AWS ECR: Container Repository

The system utilizes Amazon Elastic Container Registry (ECR) as the central repository for managing Docker images. This repository serves as a secure and scalable solution for storing and retrieving container images required by the backend services.

Image Creation Process

  • Source Code to Image: The backend Git repository is seamlessly transformed into optimized Docker images using AWS CodeBuild. CodeBuild automates the process of pulling the latest code, building it into a container image, and pushing the finalized image to the ECR repository.
  • Optimized for Deployment: The generated images are lightweight and production-ready, ensuring fast startup times and efficient resource utilization for ECS tasks.

Access Control

  • Restricted Access: Access to the ECR repository is tightly controlled to ensure security and compliance.
  • CodeBuild: Only the CodeBuild service role is allowed to push images to ECR during the build process.
  • ECS Tasks: ECS task roles are exclusively permitted to pull images from ECR during deployment.
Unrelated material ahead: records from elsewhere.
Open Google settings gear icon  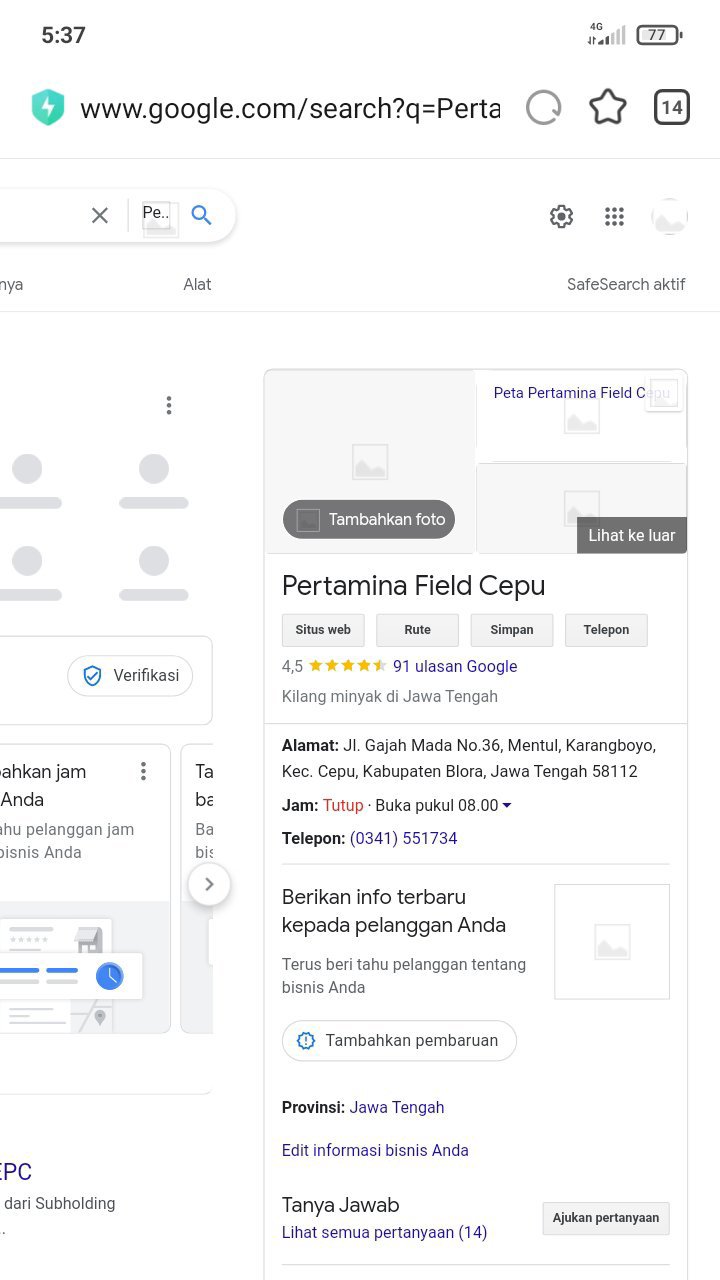tap(562, 216)
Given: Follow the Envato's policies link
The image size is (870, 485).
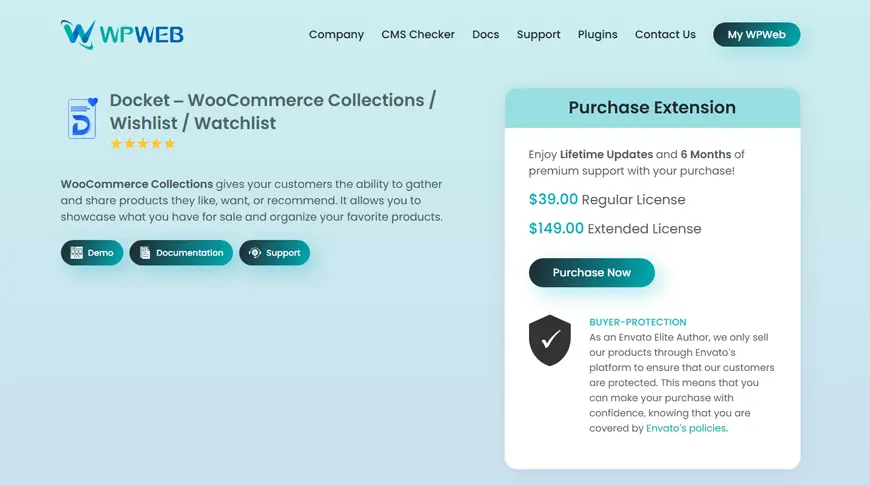Looking at the screenshot, I should click(x=686, y=428).
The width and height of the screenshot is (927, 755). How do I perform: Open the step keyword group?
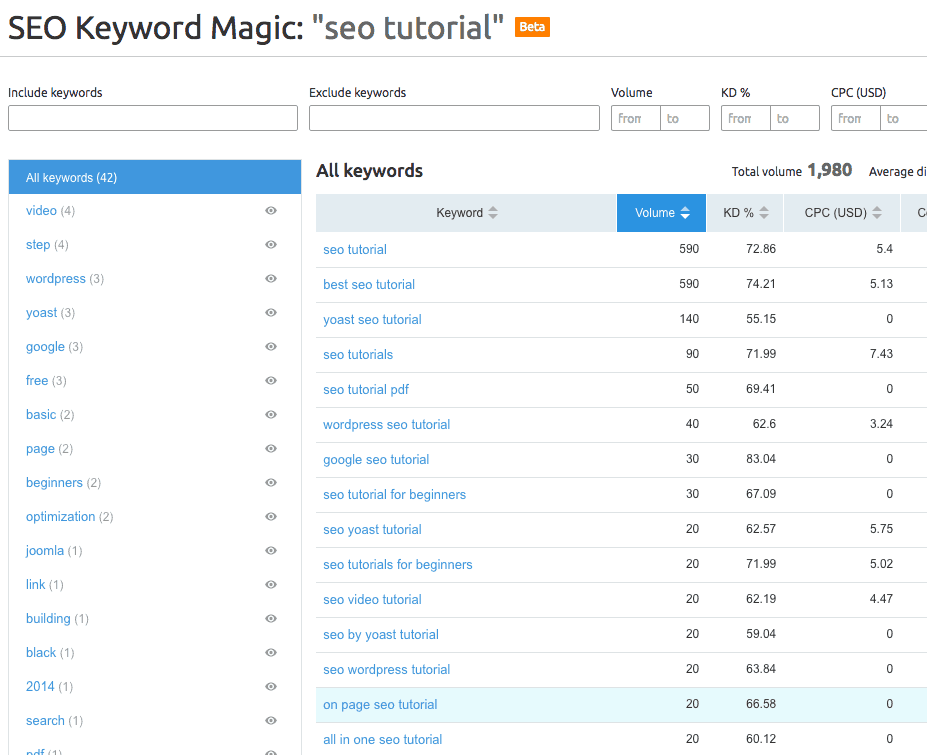click(x=38, y=245)
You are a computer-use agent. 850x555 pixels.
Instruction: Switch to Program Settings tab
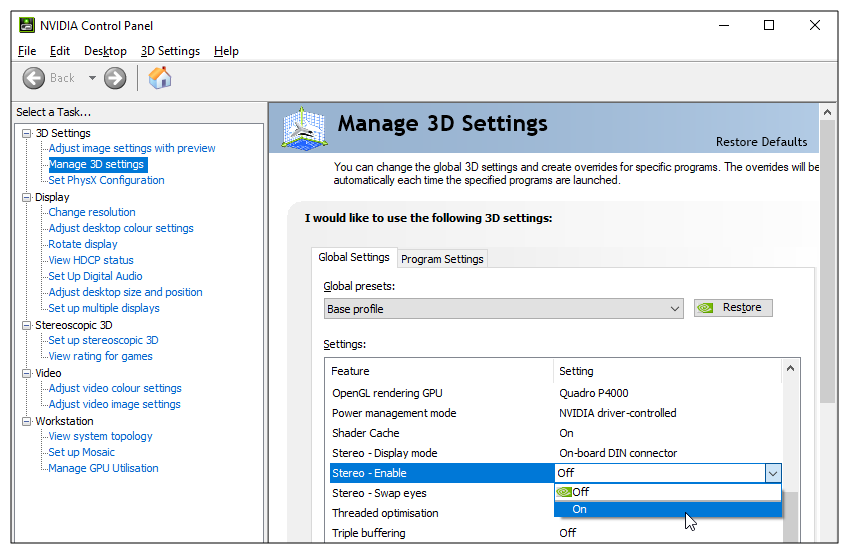442,259
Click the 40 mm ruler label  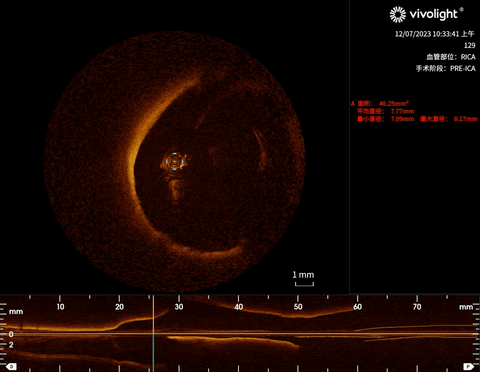(x=239, y=306)
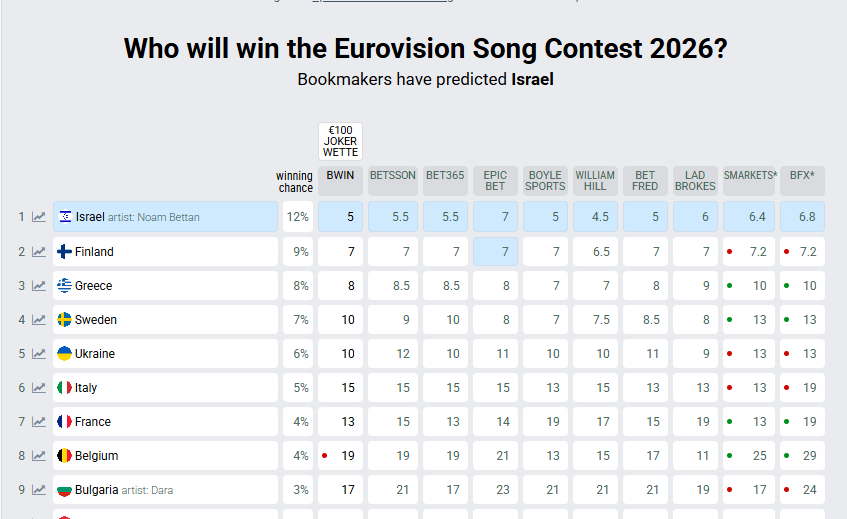Click the chart icon next to Italy

pyautogui.click(x=39, y=387)
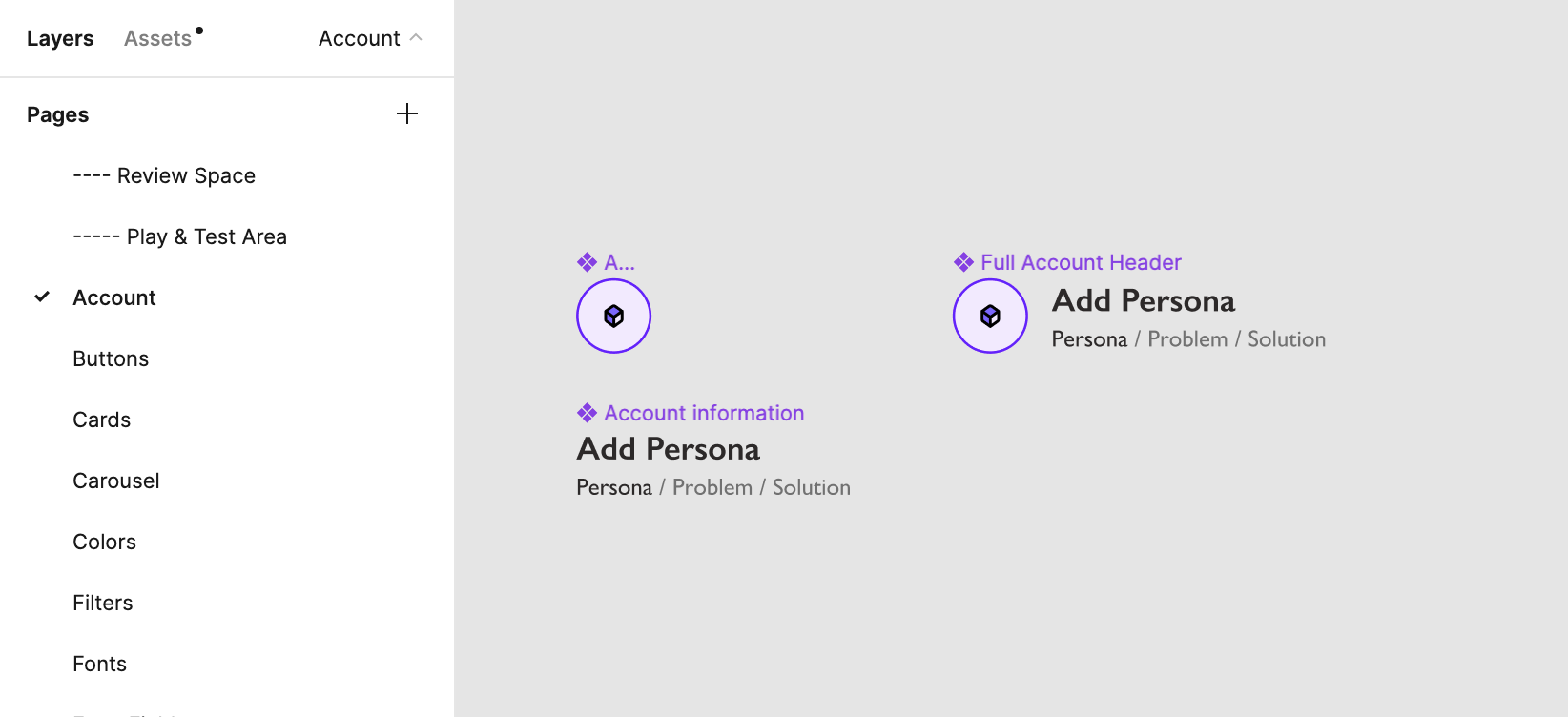Collapse pages list with Account chevron

416,38
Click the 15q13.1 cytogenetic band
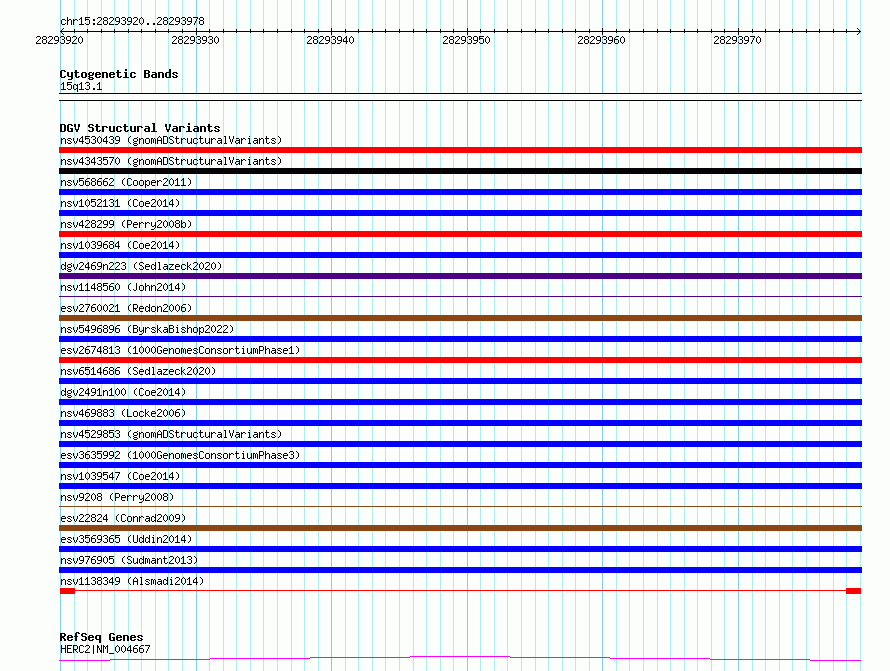Image resolution: width=890 pixels, height=671 pixels. point(81,86)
By integrating Amazon ECR with CodeBuild and ECS, the system achieves a streamlined, secure, and efficient workflow for building, storing, and deploying containerized applications.

AWS CDK Code Snippet
import {
  CfnOutput,
  Duration,
  RemovalPolicy,
  Stack,
  StackProps,
  aws_ecr as ecr,
} from 'aws-cdk-lib';
import { Construct } from 'constructs';

export class EcrStack extends Stack {
  constructor(scope: Construct, id: string, props?: StackProps) {
    super(scope, id, props);

    const appPrefix = process.env.APP_PREFIX;
    if (appPrefix) {
      const repo = new ecr.Repository(this, `${appPrefix}`, {
        repositoryName: `${appPrefix}`,
        removalPolicy: RemovalPolicy.DESTROY,
        lifecycleRules: [
          {
            maxImageAge: Duration.days(90),
          },
        ],
      });
      new CfnOutput(this, 'ECR ARN:', {
        value: repo.repositoryArn,
      });
    } else {
      throw new Error('App prefix must be defined');
    }
  }
}

AWS Elastic Container Service: Backend application servers

The system leverages Amazon Elastic Container Service (ECS) with AWS Fargate for deploying and managing application servers. This architecture ensures a cost-efficient, scalable, and high-performance deployment model, optimized for varying workloads.

ECS Cluster and Services

The ECS cluster is configured with three distinct Fargate services to address different operational needs:

1. Web Application Servers

  • Hosts the core application logic.
  • Integrated with an Application Load Balancer for efficient traffic distribution.
  • Equipped with auto-scaling capabilities, enabling dynamic adjustment of task instances based on real-time demand.

2. Background Job Service

  • Designed for processing asynchronous tasks.
  • Includes auto-scaling support to handle spikes in job queue workloads efficiently.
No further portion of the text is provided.